23 January 2019, by Nicholas Quek
It’s not often that I get asked about my dating life. Even during Chinese New Year, my relatives have long moved past interrogating me and my siblings about finding a partner.
So to be asked ‘Is it hard finding a girlfriend in Singapore?’ while seated in a farm cabin sipping a cup of homemade kombucha – a type of fermented juice made using yeast culture – came as a surprise.
My family was up in Windsor, Canada visiting some friends, and we were chilling in the living room after a hearty supper when Kris – a middle-aged Canadian woman with 5 (yes FIVE) children – dropped the question to me and my sister.
She was worried that her eldest son, now 28, would not get married. He had been on several dates, but had yet to find someone he liked.
So she decided to turn to the two foremost experts in the realm of dating in a small Canadian town – two Singaporeans, neither of whom had ever been attached.
To be fair, her question seemed to come from a place of curiosity regarding dating in the Singapore context, as opposed to a plea for advice. Windsor, Canada is hardly a parallel to Singapore. Yet as our conversation progressed, it became clear that there were several parallels that made dating, if not harder, more complicated than before.
Perhaps the clearest parallel – the one I am focusing on – is that the term ‘dating’ has become lost in translation.
Dating can mean, ‘let’s just text every day and see where this goes’. It can also mean, ‘let’s call ourselves boyfriend and girlfriend, but keep our Tinder accounts’.
Kris summed it up well, ‘You meet a lot more people, but there are so many different kinds of ‘meeting’. When does a meeting mean something? When does it not?’ What does a text mean?
How long should we be talking before I ask if it’s serious? Is it healthy to be texting someone every day if we’re not ‘dating’?
I wouldn’t say I’ve decided not to date. Aside from the fact that it sounds more like a convenient way to explain away the lack of attraction women might have for me, the absence of romance in my life has more to do with the fact that dating can be confusing.
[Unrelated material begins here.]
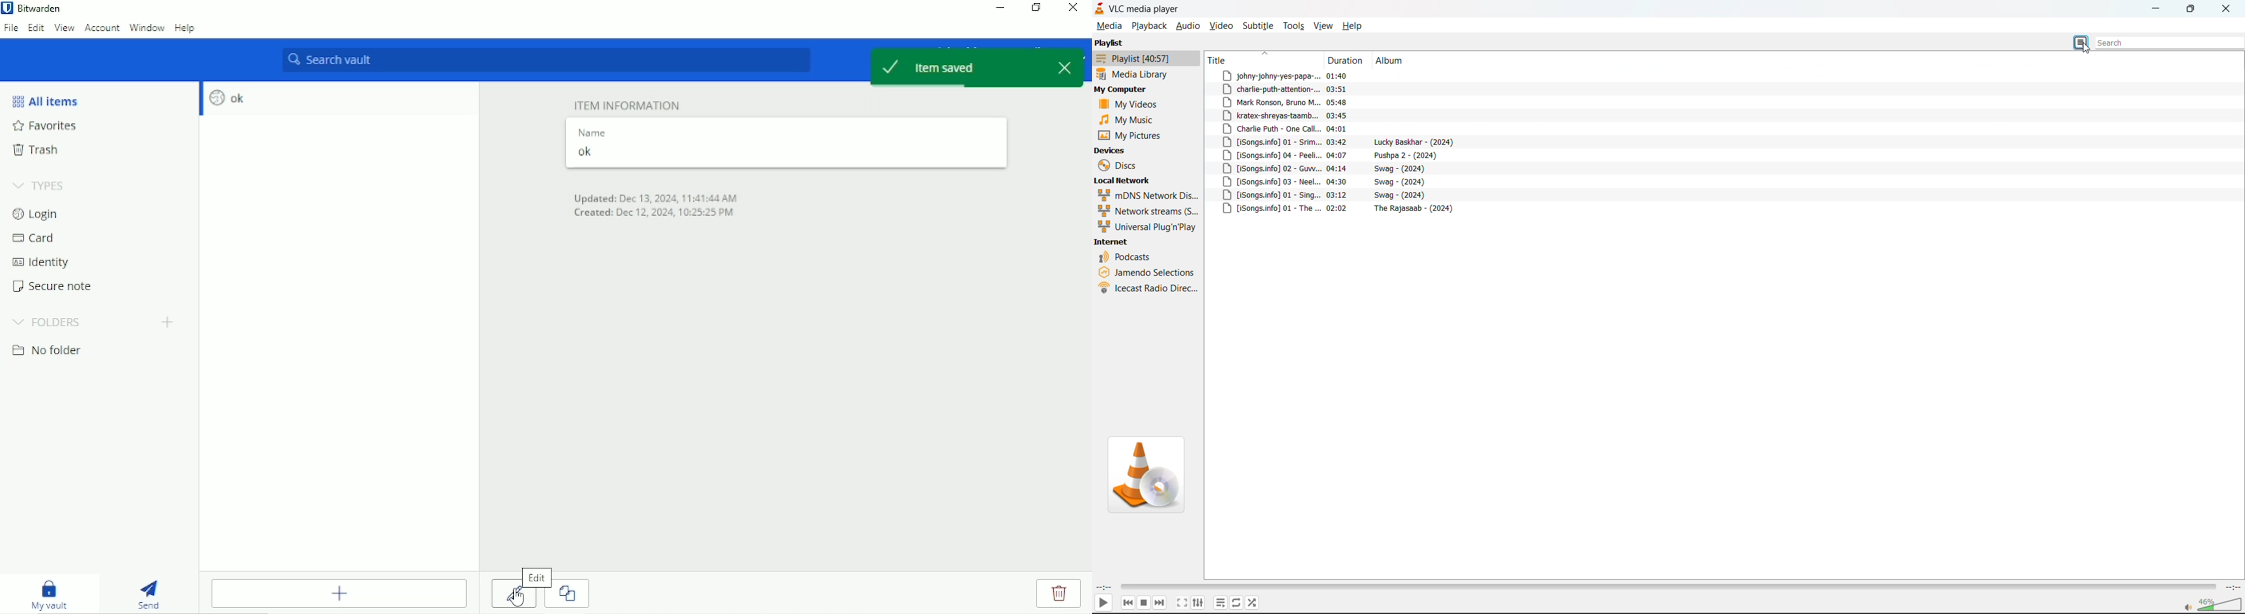 This screenshot has width=2268, height=616. What do you see at coordinates (1339, 155) in the screenshot?
I see `track title with duration and album details` at bounding box center [1339, 155].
What is dating? Maybe I am dating someone and just don’t know it!
As ridiculous as that may sound, the reality is that there is now such a huge range / types / forms of emotional commitment that might fall under the umbrella term ‘dating’.
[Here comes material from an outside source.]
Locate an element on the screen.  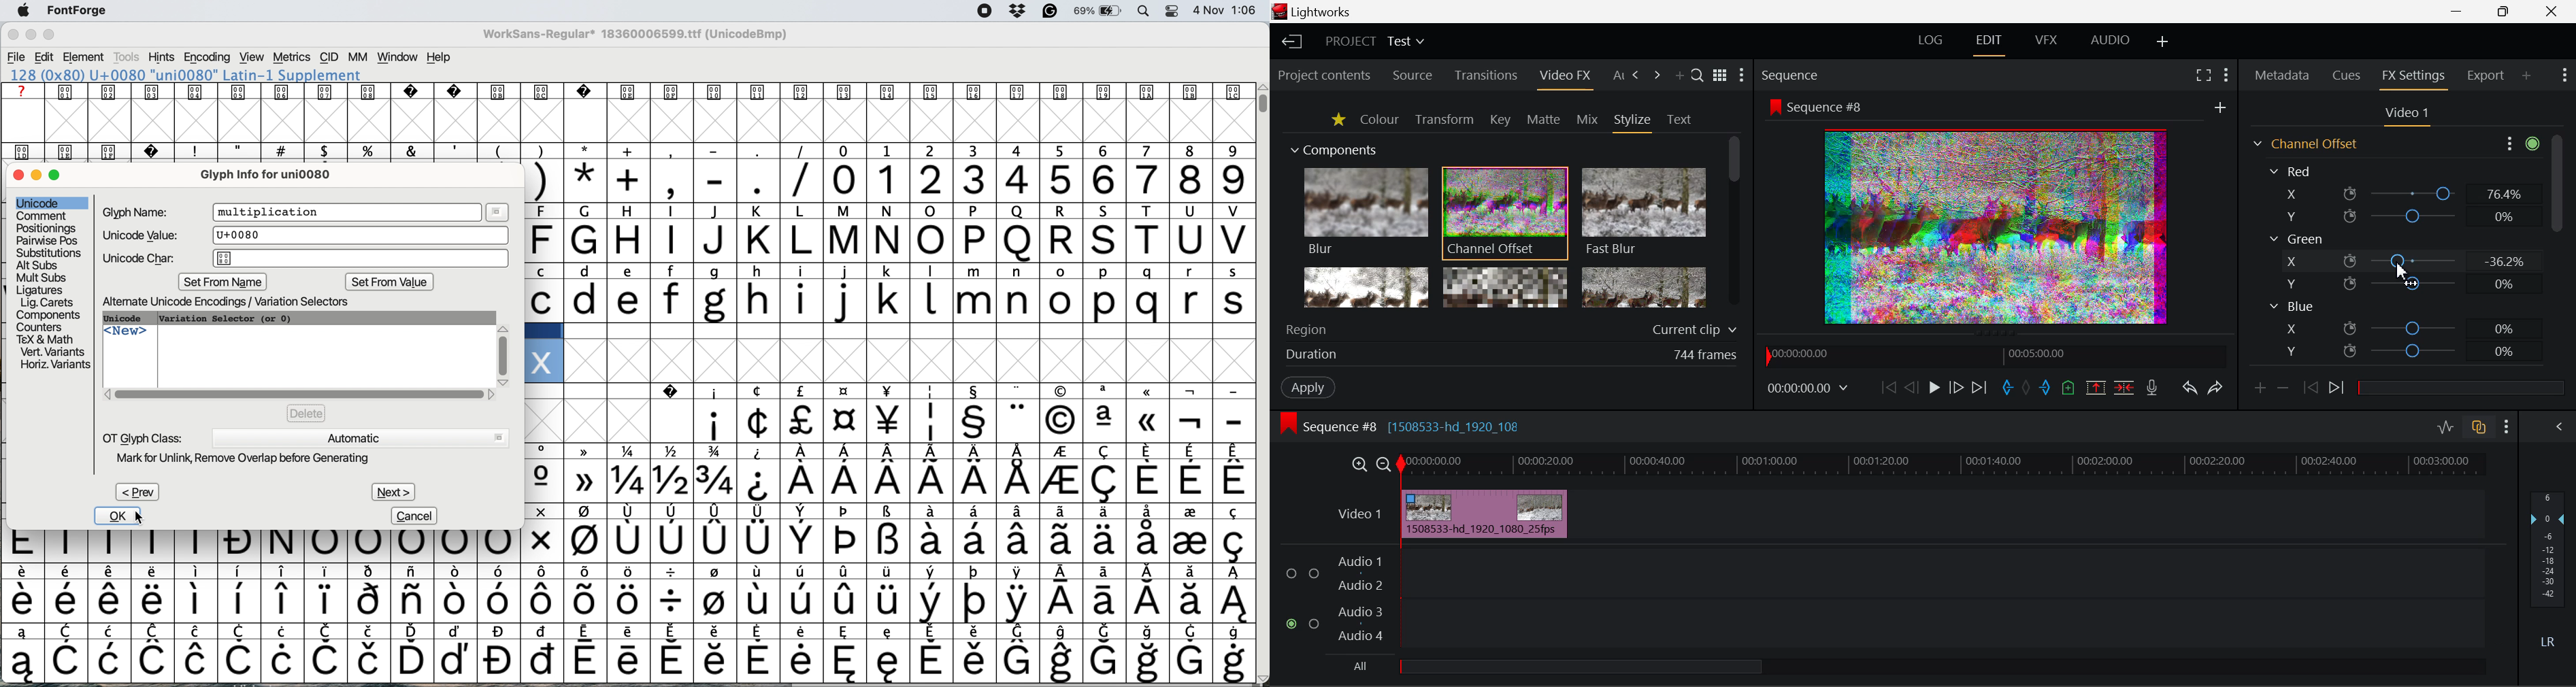
Blue is located at coordinates (2292, 307).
The only kind of dating I am interested in is the kind that has marriage in mind. To be clear, there’s nothing intrinsically wrong with wanting a casual dating relationship with no clear future in mind; I have plenty of friends who not only have had those relationships, but have ended them amicably.
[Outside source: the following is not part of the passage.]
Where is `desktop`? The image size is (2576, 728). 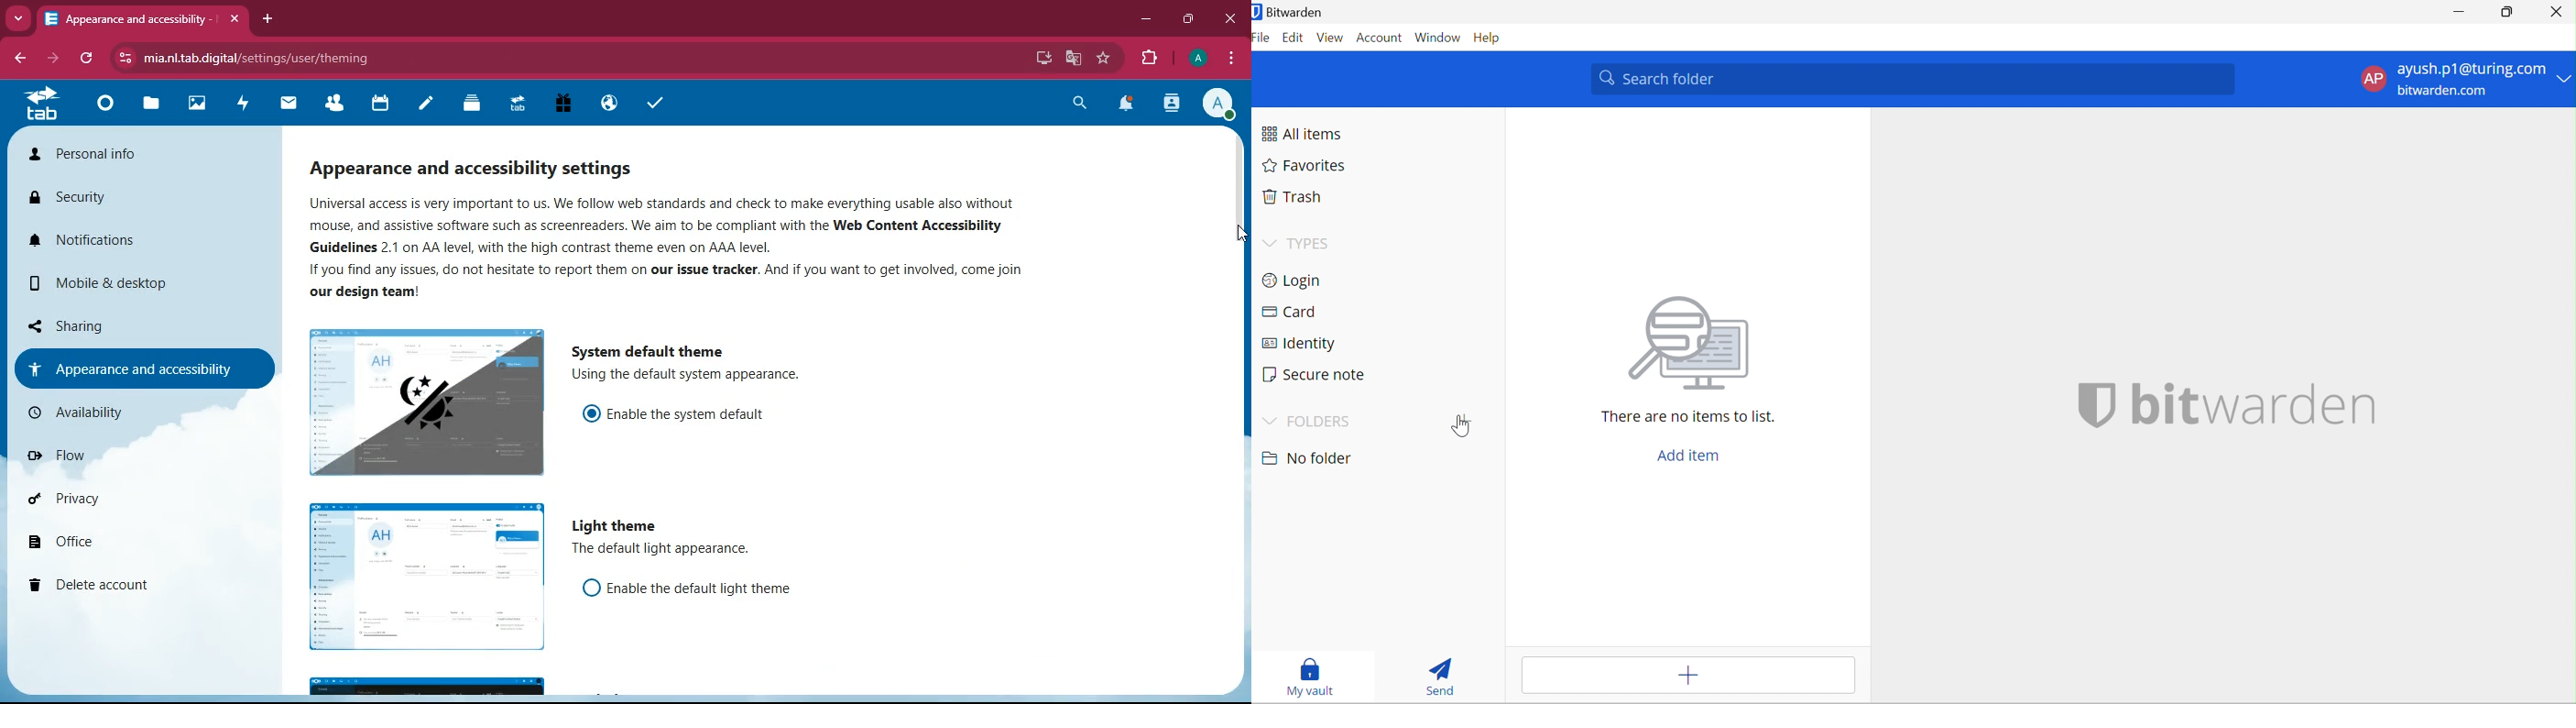
desktop is located at coordinates (1042, 60).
As for me however, I’m not particularly interested in a dating relationship that doesn’t look toward some sort of committed future together.
I am in no way prescribing this sort of philosophy for anyone. This however I do prescribe, that whatever sort of relationship you pursue with someone else, remember that they too are people who have their own sets of expectations and ideas of what ‘dating’ is. Clarifying that will save you from a world of heartbreak.
I don’t foresee myself dating for awhile. But then again I don’t even know what I’m having for lunch tomorrow. Some things are better left unfixed.